TF_RNNCell

参考：链接。

RNNCell

BasicRNNCell
GRUCell
BasicLSTMCell
LSTMCell
MultiRNNCell

抽象类RNNCell

所有的rnncell均继承于RNNCell, RNNCell主要定义了几个抽象方法：

 def __call__(self, inputs, state, scope=None):

     raise NotImplementedError("Abstract method")

 @property

 def state_size(self):

     raise NotImplementedError("Abstract method")

 @property

 def output_size(self):

     raise NotImplementedError("Abstract method")

上述方法，__call__在对象被使用时调用，其他可以看做属性方法，主要用作获取状态state的大小，cell的输出大小。既然对象使用时会调用__call__，那么各类RNN的操作都定义在这个方法中。接下来，我们就针对各个不同的cell来详细介绍各类RNN。

BasicRNNCell

这个cell是最基础的一个RNNCell，可以看做是对一般全连接层的拓展，除了在水平方向加入时序关系，可以用下图表示：

而BasicRNNCell的初始化方法可如代码所示：

 def __init__(self, num_units, input_size=None, activation=tanh):

     if input_size is not None:

       logging.warn("%s: The input_size parameter is deprecated.", self)

     self._num_units = num_units

     self._activation = activation

初始化只需要给出num_units,用来指有多少个隐藏层单元；而activation指使用哪种激活函数用作激活输出。而对应的RNN操作定义在__call__方法中：

 def __call__(self, inputs, state, scope=None):

     """Most basic RNN: output = new_state = activation(W * input + U * state + B)."""

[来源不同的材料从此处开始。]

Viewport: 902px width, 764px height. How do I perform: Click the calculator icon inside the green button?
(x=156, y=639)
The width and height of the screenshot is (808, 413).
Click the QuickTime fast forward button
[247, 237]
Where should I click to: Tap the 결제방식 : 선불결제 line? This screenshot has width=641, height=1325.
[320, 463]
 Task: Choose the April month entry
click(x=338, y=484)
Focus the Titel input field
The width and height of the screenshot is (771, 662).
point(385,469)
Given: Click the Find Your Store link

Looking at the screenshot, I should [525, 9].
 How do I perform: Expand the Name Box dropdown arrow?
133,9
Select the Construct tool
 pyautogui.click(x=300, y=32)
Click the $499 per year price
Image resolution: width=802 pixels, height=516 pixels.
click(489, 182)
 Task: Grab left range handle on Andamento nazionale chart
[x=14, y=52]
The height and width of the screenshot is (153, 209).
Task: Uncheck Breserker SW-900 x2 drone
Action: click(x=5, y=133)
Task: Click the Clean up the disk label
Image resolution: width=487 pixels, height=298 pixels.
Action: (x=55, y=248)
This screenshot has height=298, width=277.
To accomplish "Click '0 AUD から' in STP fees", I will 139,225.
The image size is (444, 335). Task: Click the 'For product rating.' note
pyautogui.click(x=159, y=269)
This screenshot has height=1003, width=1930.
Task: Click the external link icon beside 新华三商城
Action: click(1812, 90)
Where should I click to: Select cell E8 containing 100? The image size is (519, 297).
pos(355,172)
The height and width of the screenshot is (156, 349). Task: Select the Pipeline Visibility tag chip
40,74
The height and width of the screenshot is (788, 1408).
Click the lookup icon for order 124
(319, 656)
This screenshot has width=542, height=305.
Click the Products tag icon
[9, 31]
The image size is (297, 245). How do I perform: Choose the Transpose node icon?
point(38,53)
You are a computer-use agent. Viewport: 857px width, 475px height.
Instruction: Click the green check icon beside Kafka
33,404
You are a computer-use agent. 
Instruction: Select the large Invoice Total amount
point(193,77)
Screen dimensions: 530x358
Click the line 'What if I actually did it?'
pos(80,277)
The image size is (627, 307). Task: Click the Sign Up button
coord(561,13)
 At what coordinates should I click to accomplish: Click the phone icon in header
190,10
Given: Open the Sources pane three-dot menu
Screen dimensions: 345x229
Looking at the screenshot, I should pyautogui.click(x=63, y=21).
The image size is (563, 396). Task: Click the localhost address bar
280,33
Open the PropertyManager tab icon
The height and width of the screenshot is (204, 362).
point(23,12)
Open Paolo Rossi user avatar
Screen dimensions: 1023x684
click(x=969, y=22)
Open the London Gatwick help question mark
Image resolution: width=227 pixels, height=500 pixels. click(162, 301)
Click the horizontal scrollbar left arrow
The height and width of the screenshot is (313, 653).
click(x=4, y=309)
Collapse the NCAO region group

     with vs.variable_scope(scope or type(self).__name__):  # "BasicRNNCell"

       output = self._activation(_linear([inputs, state], self._num_units, True))

     return output, output

很清晰，inputs表示隐藏层的输入，state表示上个时间的隐藏层状态，也可以说是上一次隐藏层向自身的输出，对于第一次输入，则需要初始化state，对应初始化方法有很多种，可以使用tensorflow提供的各种初始化函数。在__call__中，对输入inputs和state进行activation(wx+b)，用作下次的输入。

GRUCell

GRU是对RNN的一种改进，相比LSTM来说，也可以看做是对LSTM的一种简化，是Bengio在14年提出来的，用作机器翻译。先看一下GRU的基本结构：

这里我们结合代码来看原理：

def __call__(self, inputs, state, scope=None):

  """Gated recurrent unit (GRU) with nunits cells."""

  with vs.variable_scope(scope or type(self).__name__):  # "GRUCell"

    with vs.variable_scope("Gates"):  # Reset gate and update gate.

      # We start with bias of 1.0 to not reset and not update.

      r, u = array_ops.split(1, 2, _linear([inputs, state],

                                           2 * self._num_units, True, 1.0))

      r, u = sigmoid(r), sigmoid(u)

    with vs.variable_scope("Candidate"):

      c = self._activation(_linear([inputs, r * state],

                                   self._num_units, True))

    new_h = u * state + (1 - u) * c

  return new_h, new_h

GRUCell的初始化与RNN一样，给出输入和初始化的state，在使用对象时，利用输入和前一个时间的隐藏层状态，得到对应的Gates: r, u, 然后利用r更新cell状态，最后利用u得到新的隐藏层状态。对于RNN的改进，最厉害的莫过于下面的，而且有很多变种，这里tensorflow中只有几个简单常见的cell。接下来，我们开始看看LSTM。

BasicLSTMCell

这个cell可以看做是最简单的LSTM，在每个连接中没有额外的连接，即其他变种在连接中加入各种改进。对于BasicLSTMCell,可以如下图所示：

同样的，我们结合代码来看它的原理：

 def __call__(self, inputs, state, scope=None):

   """Long short-term memory cell (LSTM)."""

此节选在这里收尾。